In order to gain kinetic information on the rate of radical recombination step, a pair of isotopically labelled enantiopure substrates (S-3_HD and R-3_HD) were prepared.⁵⁵ Subjecting this pair of substrates to standard catalytic conditions could lead to four potential products: S-4_H, R-4_H, S-4_D and R-4_D (Figure 4). The two pairs of enantiomers (S-4_H, R-4_H; S-4_D, R-4_D) are resolved using Mosher analysis^53–54 by condensing the isolated mixture of 4_H and 4_D with (S)-(+)-α-Methoxy-α-(trifluoromethyl)phenylacetyl chloride (S-Mosher acyl chloride). The product distributions are obtained from ¹H NMR spectrum of the final mixture. Since catalyst 1 is achiral and the pair of substrates (S-3_HD and R-3_HD) are enantiomers, the same product distribution with inverted chirality should be expected from both reactions. Indeed, the same distribution was observed with a large ratio between 4_D and 4_H in both cases, suggesting the H−atom abstraction is favored over its deuterium counterpart, yielding an intramolecular KIE of 18.1, much larger than the values observed in our previously published iron and cobalt dipyrrin systems.^{22, 40}

Figure 4.

Product distribution using enantiopure mono D-labeled substrates S-3_HD and R-3_HD. The two pairs of enantiomers (S-4_H and R-4_H; S-4_D and R-4_D) are resolved using Mosher analysis^53–54 and the ratios are obtained using ¹H-NMR spectroscopy. All reactions were carried out using standard catalytic conditions at room temperature.

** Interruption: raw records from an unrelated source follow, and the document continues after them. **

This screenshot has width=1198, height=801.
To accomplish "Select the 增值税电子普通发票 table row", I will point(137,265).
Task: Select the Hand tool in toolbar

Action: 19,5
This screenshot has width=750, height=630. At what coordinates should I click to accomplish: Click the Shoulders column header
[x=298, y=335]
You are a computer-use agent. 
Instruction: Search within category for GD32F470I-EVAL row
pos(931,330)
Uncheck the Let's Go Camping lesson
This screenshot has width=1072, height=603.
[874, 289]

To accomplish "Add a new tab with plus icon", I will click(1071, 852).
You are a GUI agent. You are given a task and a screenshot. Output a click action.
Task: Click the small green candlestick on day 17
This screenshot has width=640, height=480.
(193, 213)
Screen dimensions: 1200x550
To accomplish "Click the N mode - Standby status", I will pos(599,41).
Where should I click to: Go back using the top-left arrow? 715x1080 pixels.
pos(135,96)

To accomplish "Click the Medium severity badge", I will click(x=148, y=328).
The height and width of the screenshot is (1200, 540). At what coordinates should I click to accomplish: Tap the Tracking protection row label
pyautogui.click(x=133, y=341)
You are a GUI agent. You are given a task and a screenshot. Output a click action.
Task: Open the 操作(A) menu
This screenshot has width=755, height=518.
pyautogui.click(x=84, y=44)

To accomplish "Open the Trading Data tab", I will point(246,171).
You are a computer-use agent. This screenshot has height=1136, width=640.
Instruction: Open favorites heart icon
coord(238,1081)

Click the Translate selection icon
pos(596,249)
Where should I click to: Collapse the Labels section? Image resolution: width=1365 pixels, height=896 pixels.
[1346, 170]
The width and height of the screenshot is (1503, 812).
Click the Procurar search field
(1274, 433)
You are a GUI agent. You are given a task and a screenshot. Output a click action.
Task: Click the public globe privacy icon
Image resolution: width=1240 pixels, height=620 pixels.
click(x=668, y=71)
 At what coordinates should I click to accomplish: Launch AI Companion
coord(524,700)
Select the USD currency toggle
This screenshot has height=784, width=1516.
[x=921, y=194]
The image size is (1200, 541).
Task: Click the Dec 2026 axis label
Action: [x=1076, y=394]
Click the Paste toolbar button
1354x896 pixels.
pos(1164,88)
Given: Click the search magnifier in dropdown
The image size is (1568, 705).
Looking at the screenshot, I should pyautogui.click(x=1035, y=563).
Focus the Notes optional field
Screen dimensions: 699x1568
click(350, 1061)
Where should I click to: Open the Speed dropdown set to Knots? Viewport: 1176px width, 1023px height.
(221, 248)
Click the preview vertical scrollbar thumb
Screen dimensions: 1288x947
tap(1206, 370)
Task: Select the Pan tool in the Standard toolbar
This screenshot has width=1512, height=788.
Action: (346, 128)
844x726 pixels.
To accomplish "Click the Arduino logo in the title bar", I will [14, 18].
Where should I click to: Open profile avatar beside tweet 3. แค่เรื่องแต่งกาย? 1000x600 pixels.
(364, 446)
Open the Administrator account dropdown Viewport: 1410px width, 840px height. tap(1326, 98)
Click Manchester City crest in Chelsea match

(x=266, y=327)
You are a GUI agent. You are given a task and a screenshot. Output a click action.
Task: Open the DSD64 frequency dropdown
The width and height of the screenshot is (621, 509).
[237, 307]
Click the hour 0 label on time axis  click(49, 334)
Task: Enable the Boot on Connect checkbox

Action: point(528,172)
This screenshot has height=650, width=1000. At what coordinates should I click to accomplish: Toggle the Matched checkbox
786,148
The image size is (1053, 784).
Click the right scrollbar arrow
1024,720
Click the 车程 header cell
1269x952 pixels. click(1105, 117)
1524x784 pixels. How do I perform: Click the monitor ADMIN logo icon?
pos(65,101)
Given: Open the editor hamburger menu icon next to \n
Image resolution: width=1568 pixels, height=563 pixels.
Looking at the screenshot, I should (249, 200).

Once the H/D-atom is abstracted, two processes take place in competition: the planar, carbon-based benzyl radical rotation to expose either the Re or Si face near the iminyl N, and radical rebound to form the C–N bond. Given the substrates S-3_HD and R-3_HD are enantiopure, if the rate of radical trapping process exceeds that of the carboradical rotation, the corresponding enantiopure pyrrolidines (4_H or 4_D) should be expected. Otherwise, if the radical rebound process is sufficiently slow that the carboradical rotation reaches thermo-equilibrium first, completely racemic mixtures would be observed instead. The experimental results, however, revealed an intermediate ratio of 4.6 (average from two reactions) between the major and minor isomers. The intermediate value suggests that radical is trapped before its rotation could reach thermo-equilibrium, suggesting that the two processes happen on a comparable time scale. A similar strategy to probe the rate of radical rebound has been used to examine the mechanism of C–H hydroxylation using cytochrome P450,⁵⁶ intramolecular C–H insertion using iron-carbene complexes,⁵⁷ allylic C–H abstraction by singlet oxygen,⁵⁸ and more recently enantioselective carbene C–H insertion catalyzed by chiral cobalt porphyrin complexes.⁵⁹

Based on these results, two potential strategies toward enantioselective C–H amination catalysis can be proposed depending on the relative rate between radical recombination and rotation.⁵⁹ If the radical rebound is much faster, the enantioselectivity is solely determined by the H−atom abstraction step. Therefore, the catalyst should have its chiral elements proximal to the iminyl nitrogen. If, however, carboradical rotation reaches thermo-equilibrium first, the reaction will be under Curtin-Hammett control.^{46, 59} The enantioselectivity is then dictated by the relative barrier height of the radical rebound process with Re or Si face of the carbon-based radical. In this case, the catalyst should be designed to better accommodate one prochiral face of the radical versus the other. The enantioselective C–H amination catalysis is currently under study.

3. CONCLUSION

In conclusion, we have developed an efficient nickel dipyrrinato catalyst capable of aminating strong, aliphatic C–H bonds with simple ligand synthesis, low catalyst loading, mild reaction conditions, wide substrate scope and high chemoselectivity. A detailed mechanistic study was also carried out to provide insights into further improvements of the system. Theoretical studies closely reproduced experimentally measured kinetics barriers, corroborating proposed mechanistic cycle. Intramolecular isotope labelling experiment suggests that the radical recombination step happens on the same time scale as the radical rotation. Based on these results, two potential strategies for enantioselective amination are proposed, and catalysts competent for such enantioselective catalysis are currently under study.